ShareSoc, the body that advises individual shareholders, said the 2011 long-term incentive plan (LTIP) is likely to amount to total payouts of more than £400m and is therefore “excessive”.
The pay of company chairman Tony Pidgley is also targeted. ShareSoc said it is “unnecessarily high” at £21m in 2015/16 and £23m in 2014/15.
“The main reason for the high pay is the excessively generous 2011 LTIP scheme, of which he receives 30% of the total pot,” said a ShareSoc statement.
Cliff Weight, ShareSoc spokesman on remuneration issues, said: “I think the Berkeley remuneration report fails the ShareSoc Remuneration Guidelines test of Clarity and Transparency.
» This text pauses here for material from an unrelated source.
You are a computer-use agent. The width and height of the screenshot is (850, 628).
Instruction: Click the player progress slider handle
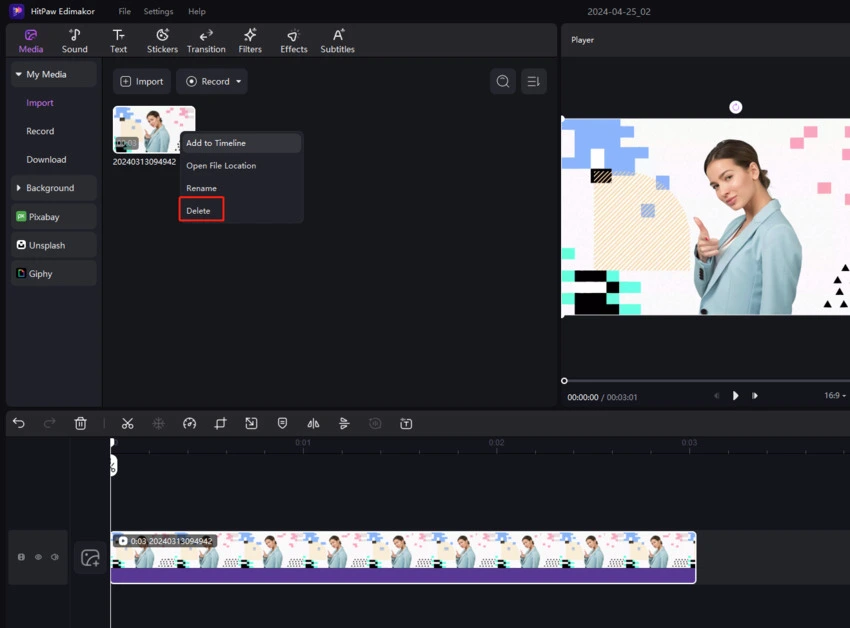point(564,381)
“Rather than giving a balanced report to shareholders, the report reads more like a marketing brochure emphasising the positives and omitting the negatives.
“The key things the annual statement from the chairman of the Rem Com [remuneration committee] fails to mention are firstly the size of the 2011 LTIP total payouts and potential payouts (of over £400 million) that will significantly reduce shareholders’ returns.”
ShareSoc also complains that the remuneration report failed to mention that Pidgley owns £160m worth of shares and has options over five million more, and that he has an annual bonus potential of 300% of his salary.
ShareSoc described the remuneration report as an “unnecessary transfer of wealth from shareholders to management”.
Berkeley’s AGM will be on 6 September.